WHAT YOU HAVE TO DO: The task calls for the lines below from the line with "Open the @HarrySpoelstra handle link" to the line with "Viewport: 1079px width, 536px", both ends included, copied exactly, without any pictures.

PROVIDED ENTRIES:
:::
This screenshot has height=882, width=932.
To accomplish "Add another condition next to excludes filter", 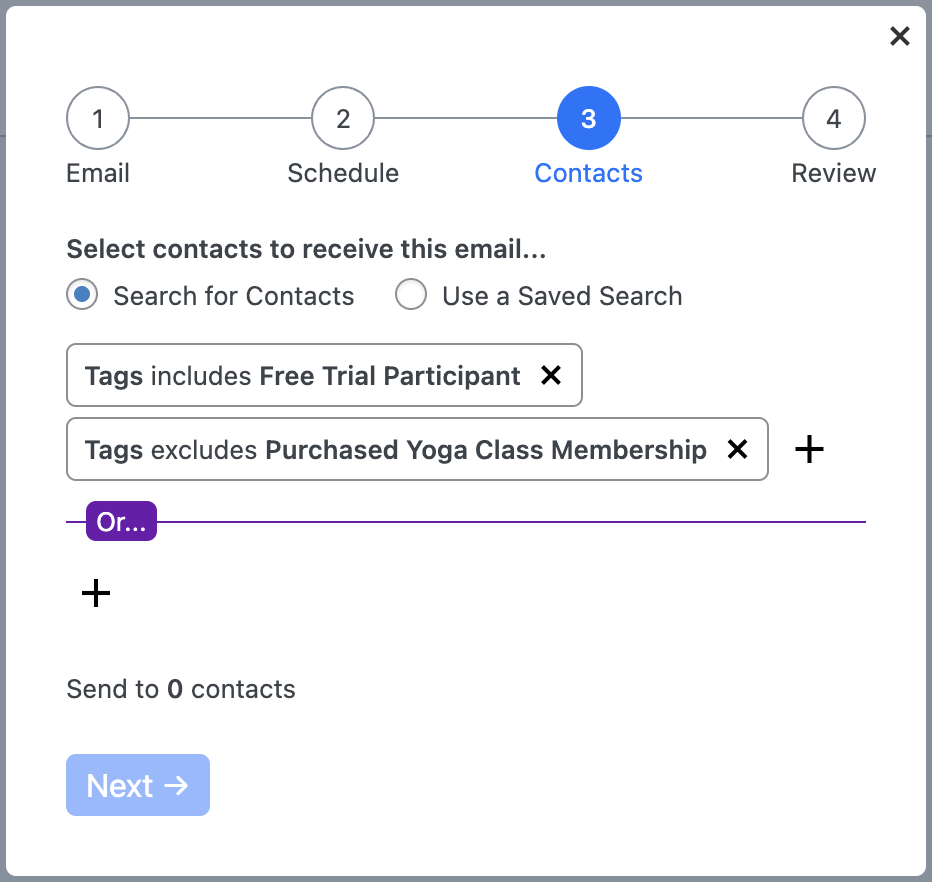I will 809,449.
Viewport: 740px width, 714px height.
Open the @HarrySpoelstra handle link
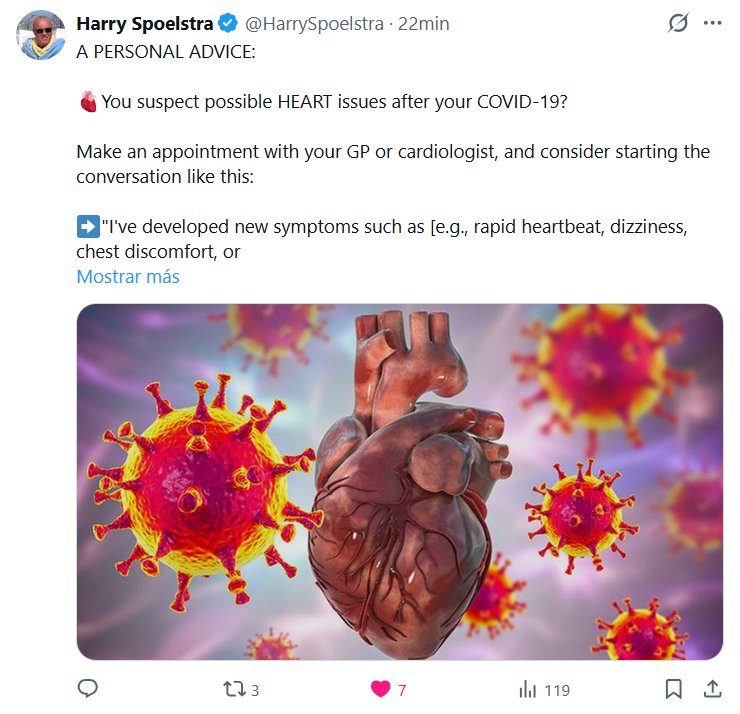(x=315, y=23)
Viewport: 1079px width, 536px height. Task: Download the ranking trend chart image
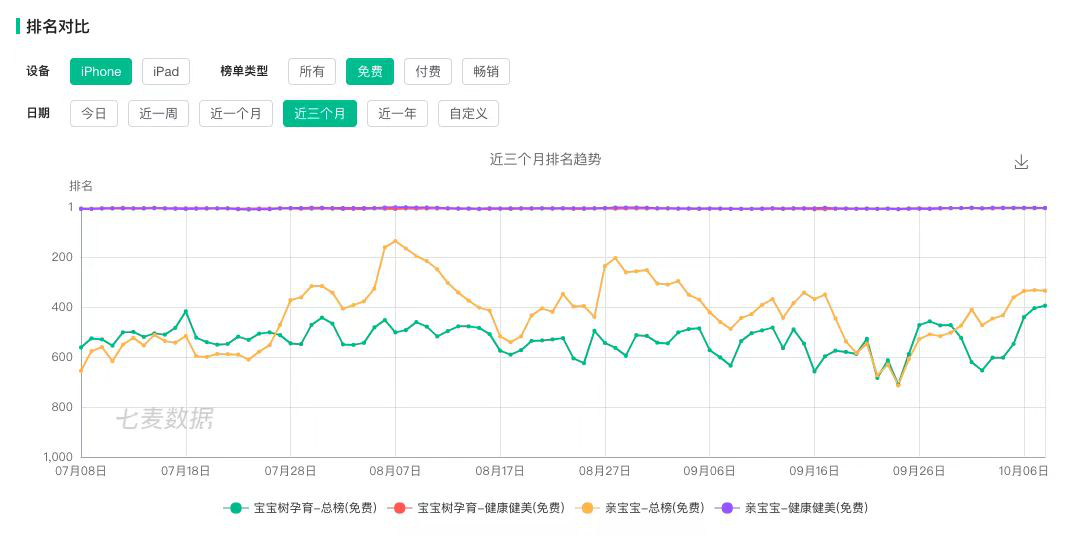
:::
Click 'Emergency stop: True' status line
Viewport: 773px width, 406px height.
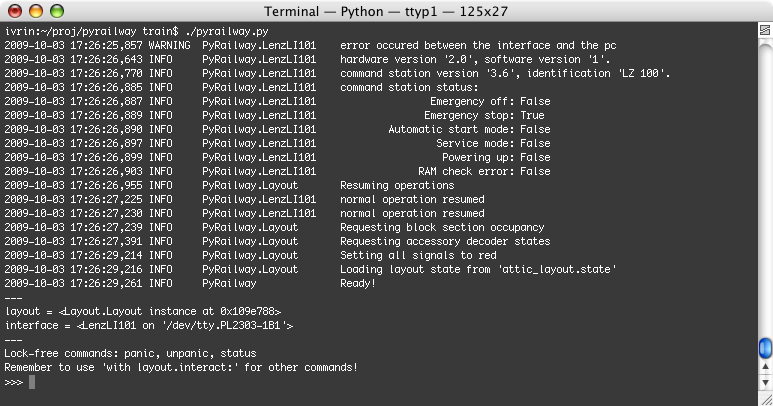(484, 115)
:::
SOLUTION TO THIS TASK:
Open the @HarrySpoelstra handle link
(x=315, y=23)
Viewport: 1079px width, 536px height. Task: Download the ranking trend chart image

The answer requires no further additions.